10 December 2007

Bab 7 : DICIPTAKAN UNTUK KEKEKALAN ?? (Analisa Terhadap Bab 4 Buku Rick Warren)

Bab 7
Diciptakan Untuk Kekekalan ??



Pada bab 7 ini, kita akan mencoba menggali masing-masing pengajaran Rick Warren di dalam bab/hari keempat dalam renungan 40 harinya. Penggalian ini bisa bersifat positif maupun negatif dari kacamata kebenaran Firman Tuhan, Alkitab.
Pada bab ini, halaman 39-43, Warren mengungkapkan bahwa kita diciptakan untuk kekekalan dan kematian itu hanya awal kita menikmati berkat-berkat Surgawi.
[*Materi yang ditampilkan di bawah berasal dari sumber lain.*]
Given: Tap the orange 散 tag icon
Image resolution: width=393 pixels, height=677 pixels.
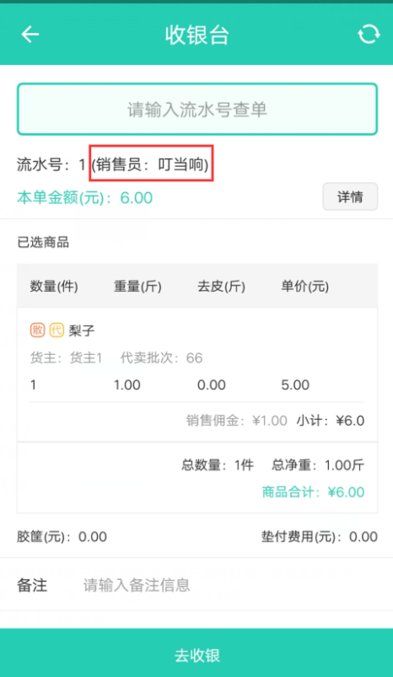Looking at the screenshot, I should (38, 330).
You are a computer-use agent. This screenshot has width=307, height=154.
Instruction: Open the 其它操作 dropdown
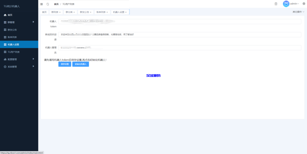[298, 12]
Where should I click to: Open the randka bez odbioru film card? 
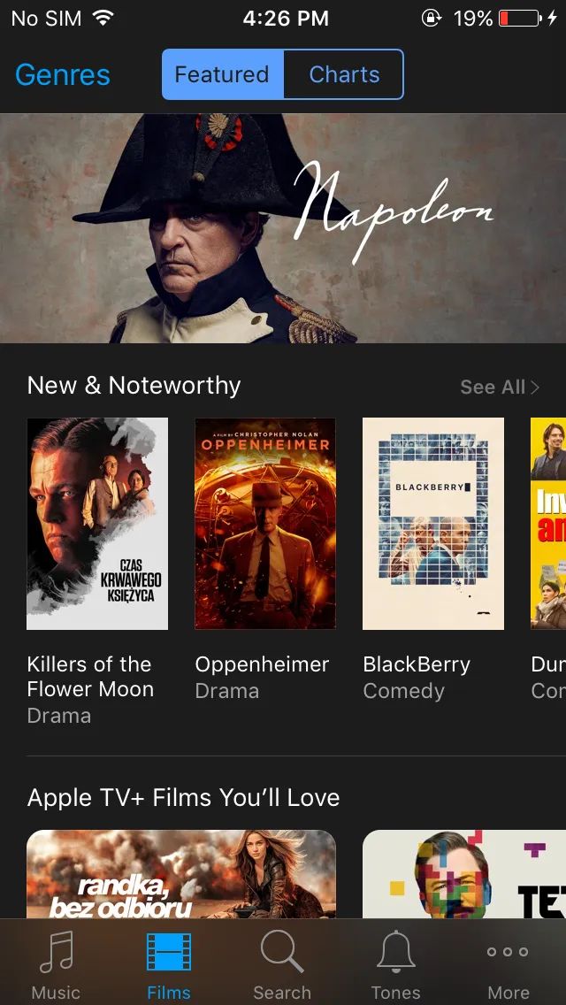pos(181,874)
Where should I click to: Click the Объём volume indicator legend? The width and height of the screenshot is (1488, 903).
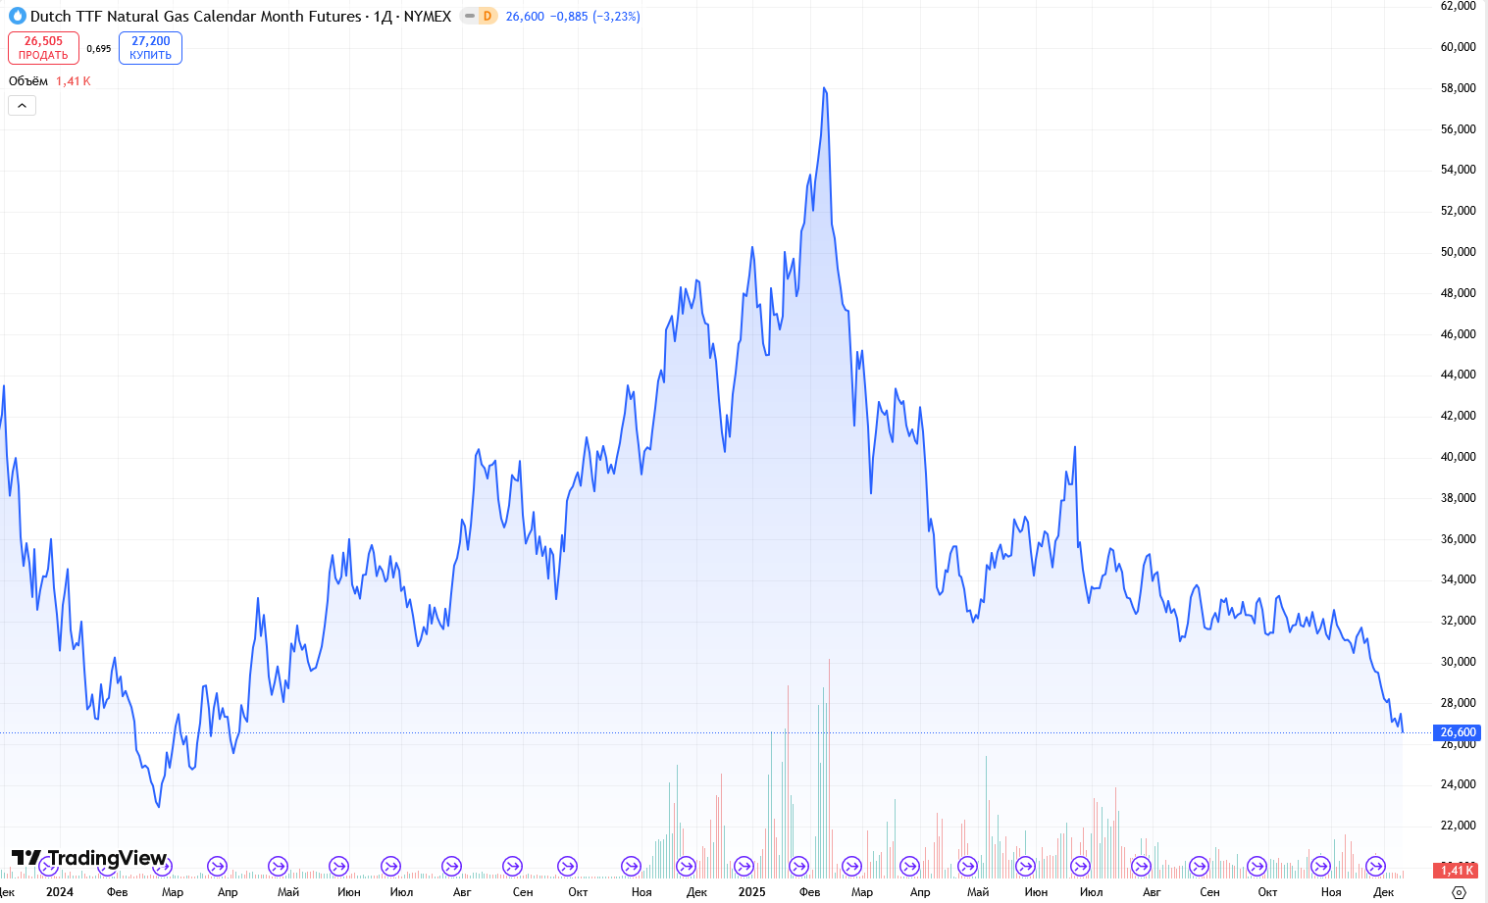pos(28,81)
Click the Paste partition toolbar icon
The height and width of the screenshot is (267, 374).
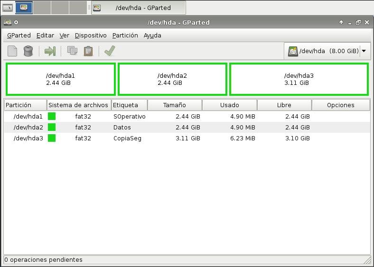click(88, 51)
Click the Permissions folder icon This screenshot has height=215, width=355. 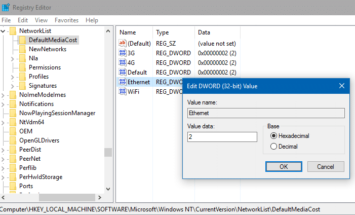[x=22, y=67]
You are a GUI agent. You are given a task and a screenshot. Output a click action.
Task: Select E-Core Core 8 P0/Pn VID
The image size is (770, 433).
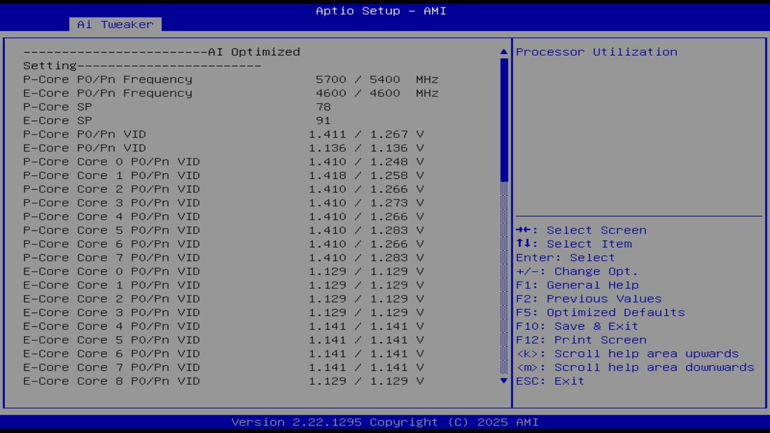tap(111, 381)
Pada halaman 39, ia mengatakan, “Anda diciptakan untuk hidup selama-lamanya.” Ia mengungkapkan pula, “Ketika Anda hidup dengan mempertimbangkan kekekalan, nilai-nilai Anda berubah.” (Warren, 2005, p. 41)

Komentar saya :
Warren dengan berani mengatakan bahwa manusia diciptakan untuk kekekalan. Pernyataan ini salah. Warren tidak menyadari bahwa manusia diciptakan untuk berhubungan dengan-Nya, bukan untuk kekekalan. Prof. Anthony A. Hoekema, Th.D., seorang profesor emeritus theologia sistematika di Calvin Theological Seminary, Grand Rapids, Michigan dalam bukunya (buku terjemahan bahasa Indonesia) Alkitab dan Akhir Zaman menyatakan,
(3) Alkitab tidak mengajarkan kelangsungan kehidupan sesudah kematian sebagai hal yang paling diinginkan, tetapi menekankan kehidupan di dalam persekutuan dengan Allah sebagai berkat yang terutama. Konsep filsafat tentang kekekalan jiwa tidak berbicara tentang kualitas kehidupan setelah kematian ; ia semata-mata menegaskan bahwa jiwa akan tetap ada setelah kematian. Tetapi ini bukan yang Alkitab hendak tegaskan. Yang Alkitab tandaskan ialah bahwa hidup yang terpisah dari Allah adalah kematian, tetapi persekutuan dan kebersamaan dengan Allah adalah hidup yang sebenarnya... (Hoekema, 2004, p. 120)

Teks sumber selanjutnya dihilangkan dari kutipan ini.